Fresh spaghetti tossed with delicate sea urchin roe (uni), lemon zest, and a light olive oil base. The acidity of the lemon complements the briny sweetness of the uni. This is a refined, seasonal dish that requires excellent uni sourcing. The simplicity of the preparation lets the ingredient quality shine.
Tips from diners
This is only available when fresh uni is in season (roughly November through April). Ask if it's available before ordering.
Large langoustines (scampi) baked with garlic, white wine, fresh herbs, and a touch of olive oil. The gentle oven heat preserves the delicate meat while infusing it with flavor. Simple and elegant. Reviewers consistently praise the tenderness and the quality of the scampi sourcing.
Tips from diners
The scampi's quality shines through the simple preparation. Ask your server where today's catch comes from.
Fresh Mediterranean anchovies cured in lemon juice and salt, then marinated with wild herbs and a touch of fennel. The curing process lightly cooks the fish while keeping it tender. A traditional Roman antipasto that's simple and relies entirely on anchovy quality. Multiple reviewers call this a benchmark preparation.
Tips from diners
Fresh marinated anchovies taste nothing like canned. This shows why—the quality and preparation make all the difference.
Tender octopus braised slowly in a simple tomato sauce with garlic and white wine. The long cooking time makes the octopus tender and allows it to absorb the sauce's flavor. Served warm in a shallow bowl with the sauce. A comfort-food version of seafood preparation.
Tips from diners
This is humble, honest cooking. The octopus is tender and the sauce is simple but flavorful. Bread to soak up the sauce is essential.
Fresh squid braised slowly in a tomato sauce with Kalamata olives, capers, and white wine. The long, slow cooking renders the squid tender and allows it to absorb the sauce's flavors. The sauce is rich and slightly briny from the olives and capers. A hearty, satisfying main.
Tips from diners
Squid benefits from slow cooking. This version is tender, not rubbery. The sauce is the best part.
A generous plate of fried seafood—calamari, small fish, shrimp, and seasonal vegetables—all fried until golden and crispy. Served hot with fresh lemon wedges and coarse sea salt. The kitchen avoids greasiness through careful oil temperature management and small-batch frying.
Tips from diners
The calamari stays tender and the coating is crispy but not greasy. Eat immediately while still hot.

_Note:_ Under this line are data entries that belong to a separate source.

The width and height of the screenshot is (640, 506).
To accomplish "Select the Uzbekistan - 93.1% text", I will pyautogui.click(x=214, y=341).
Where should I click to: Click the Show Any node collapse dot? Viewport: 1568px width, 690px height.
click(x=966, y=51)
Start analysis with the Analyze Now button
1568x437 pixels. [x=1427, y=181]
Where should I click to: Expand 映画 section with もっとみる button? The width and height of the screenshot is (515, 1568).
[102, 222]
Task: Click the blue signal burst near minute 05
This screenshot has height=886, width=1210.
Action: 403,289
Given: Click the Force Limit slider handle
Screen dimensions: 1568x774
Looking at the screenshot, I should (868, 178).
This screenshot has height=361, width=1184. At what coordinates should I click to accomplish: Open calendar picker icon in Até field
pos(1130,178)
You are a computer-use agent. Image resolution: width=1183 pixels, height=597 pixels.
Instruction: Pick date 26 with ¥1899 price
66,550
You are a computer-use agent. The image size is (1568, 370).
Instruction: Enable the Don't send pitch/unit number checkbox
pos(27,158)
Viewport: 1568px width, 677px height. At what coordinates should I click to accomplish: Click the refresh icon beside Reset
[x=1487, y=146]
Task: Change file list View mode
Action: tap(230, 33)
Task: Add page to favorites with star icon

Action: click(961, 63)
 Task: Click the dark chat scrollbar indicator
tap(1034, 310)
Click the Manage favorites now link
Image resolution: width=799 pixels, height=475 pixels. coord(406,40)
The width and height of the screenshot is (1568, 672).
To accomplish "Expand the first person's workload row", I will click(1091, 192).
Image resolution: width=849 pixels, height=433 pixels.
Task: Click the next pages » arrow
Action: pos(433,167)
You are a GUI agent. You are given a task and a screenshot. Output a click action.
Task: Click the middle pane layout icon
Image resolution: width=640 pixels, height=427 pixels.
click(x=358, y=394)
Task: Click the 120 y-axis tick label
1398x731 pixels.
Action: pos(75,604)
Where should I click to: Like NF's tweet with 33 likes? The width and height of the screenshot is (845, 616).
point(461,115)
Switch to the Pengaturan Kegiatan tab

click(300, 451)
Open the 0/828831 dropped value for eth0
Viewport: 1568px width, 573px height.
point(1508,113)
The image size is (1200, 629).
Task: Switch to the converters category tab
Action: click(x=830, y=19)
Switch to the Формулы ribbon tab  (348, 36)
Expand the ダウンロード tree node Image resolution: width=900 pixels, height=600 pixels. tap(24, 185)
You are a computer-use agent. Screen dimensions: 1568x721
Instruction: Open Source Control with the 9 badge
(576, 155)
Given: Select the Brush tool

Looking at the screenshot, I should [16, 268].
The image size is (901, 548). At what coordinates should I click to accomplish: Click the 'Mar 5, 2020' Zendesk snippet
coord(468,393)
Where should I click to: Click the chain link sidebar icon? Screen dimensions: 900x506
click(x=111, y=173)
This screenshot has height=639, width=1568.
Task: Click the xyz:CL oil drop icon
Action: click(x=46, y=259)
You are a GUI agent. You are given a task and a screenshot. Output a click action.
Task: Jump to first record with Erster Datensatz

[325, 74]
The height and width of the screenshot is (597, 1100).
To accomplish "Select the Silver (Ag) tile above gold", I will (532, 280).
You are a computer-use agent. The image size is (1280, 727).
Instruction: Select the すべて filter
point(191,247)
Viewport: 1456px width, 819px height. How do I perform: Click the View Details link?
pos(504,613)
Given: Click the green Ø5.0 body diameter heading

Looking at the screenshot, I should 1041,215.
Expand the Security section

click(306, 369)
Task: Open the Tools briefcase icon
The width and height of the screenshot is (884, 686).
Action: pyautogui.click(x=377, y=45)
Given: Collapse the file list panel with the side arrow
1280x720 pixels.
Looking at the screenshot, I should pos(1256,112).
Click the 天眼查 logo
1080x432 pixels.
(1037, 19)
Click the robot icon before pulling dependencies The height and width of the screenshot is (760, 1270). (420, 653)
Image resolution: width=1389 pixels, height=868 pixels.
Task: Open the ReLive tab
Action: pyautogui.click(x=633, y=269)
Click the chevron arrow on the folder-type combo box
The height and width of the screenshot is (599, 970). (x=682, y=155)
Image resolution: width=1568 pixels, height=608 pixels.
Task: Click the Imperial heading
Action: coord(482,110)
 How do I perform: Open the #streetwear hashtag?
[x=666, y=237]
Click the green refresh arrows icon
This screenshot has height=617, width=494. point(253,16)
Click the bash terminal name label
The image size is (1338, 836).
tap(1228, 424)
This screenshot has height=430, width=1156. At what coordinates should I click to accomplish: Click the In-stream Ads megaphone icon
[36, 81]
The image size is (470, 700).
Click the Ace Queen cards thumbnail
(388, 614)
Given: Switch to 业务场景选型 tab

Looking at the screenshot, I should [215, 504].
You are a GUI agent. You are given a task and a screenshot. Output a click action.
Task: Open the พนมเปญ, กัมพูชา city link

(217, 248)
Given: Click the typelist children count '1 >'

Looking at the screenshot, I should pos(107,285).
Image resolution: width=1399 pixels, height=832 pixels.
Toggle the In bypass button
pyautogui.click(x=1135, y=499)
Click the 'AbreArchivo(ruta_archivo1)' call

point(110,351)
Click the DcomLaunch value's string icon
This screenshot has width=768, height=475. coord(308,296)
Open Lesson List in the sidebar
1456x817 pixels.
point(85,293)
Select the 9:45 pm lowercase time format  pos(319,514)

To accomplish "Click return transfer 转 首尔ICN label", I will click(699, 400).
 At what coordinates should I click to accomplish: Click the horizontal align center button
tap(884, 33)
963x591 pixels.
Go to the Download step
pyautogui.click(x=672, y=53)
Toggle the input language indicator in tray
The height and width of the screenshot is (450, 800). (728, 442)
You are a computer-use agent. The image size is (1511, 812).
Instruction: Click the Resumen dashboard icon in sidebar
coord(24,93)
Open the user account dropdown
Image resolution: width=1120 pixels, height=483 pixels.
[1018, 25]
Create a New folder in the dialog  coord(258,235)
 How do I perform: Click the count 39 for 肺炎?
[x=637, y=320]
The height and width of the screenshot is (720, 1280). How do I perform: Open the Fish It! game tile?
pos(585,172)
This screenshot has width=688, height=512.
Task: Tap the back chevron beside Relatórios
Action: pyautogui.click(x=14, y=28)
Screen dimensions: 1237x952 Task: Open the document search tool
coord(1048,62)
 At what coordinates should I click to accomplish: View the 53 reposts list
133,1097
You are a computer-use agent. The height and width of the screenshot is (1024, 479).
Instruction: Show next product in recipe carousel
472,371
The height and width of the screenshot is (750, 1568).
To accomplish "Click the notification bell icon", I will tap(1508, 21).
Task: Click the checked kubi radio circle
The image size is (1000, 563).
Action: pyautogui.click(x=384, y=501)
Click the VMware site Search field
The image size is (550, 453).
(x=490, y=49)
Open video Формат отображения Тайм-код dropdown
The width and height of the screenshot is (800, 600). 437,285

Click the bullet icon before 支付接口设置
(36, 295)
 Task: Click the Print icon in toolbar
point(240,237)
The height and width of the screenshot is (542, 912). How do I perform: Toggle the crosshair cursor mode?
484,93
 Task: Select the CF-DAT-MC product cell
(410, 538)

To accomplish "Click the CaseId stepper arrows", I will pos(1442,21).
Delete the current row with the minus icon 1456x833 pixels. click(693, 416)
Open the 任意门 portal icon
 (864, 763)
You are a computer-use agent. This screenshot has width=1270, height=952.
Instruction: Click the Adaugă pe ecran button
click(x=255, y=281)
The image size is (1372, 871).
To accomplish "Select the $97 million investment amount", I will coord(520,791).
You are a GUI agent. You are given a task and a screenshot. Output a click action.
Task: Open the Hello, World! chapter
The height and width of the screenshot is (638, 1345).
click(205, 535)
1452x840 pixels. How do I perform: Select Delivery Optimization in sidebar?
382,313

A whole Mediterranean sea bass encased in a salt crust mixed with egg white and herbs, then roasted. The salt crust seals in the fish's moisture and creates tender, flavorful meat inside. The kitchen breaks the crust open at the table, releasing fragrant steam. A simple but impressive technique.
Tips from diners
The salt crust looks dramatic but the fish inside is incredibly moist. Ask for help if you're unsure how to navigate the bones.
Tucked into the bohemian Monti neighborhood, Osteria del Pesce is an intimate, no-pretense fish restaurant favored by locals in the know. The kitchen focuses on simple Roman seafood preparations—grilled fish, pasta with shellfish, fried mixed seafood—using fresh daily catches. The small size and casual vibe make it feel like dining at a friend's apartment rather than a restaurant.
Monti is touristy but this spot feels like a local hangout. The neighborhood has better restaurants than the tourist areas.
This is intimate and small—only a few tables. The vibe is relaxed and friendly. Expect €15–25 per person with wine.
Book ahead for dinner, especially weekends. The small size means it fills up quickly. Lunch is more casual and walk-ins are easier.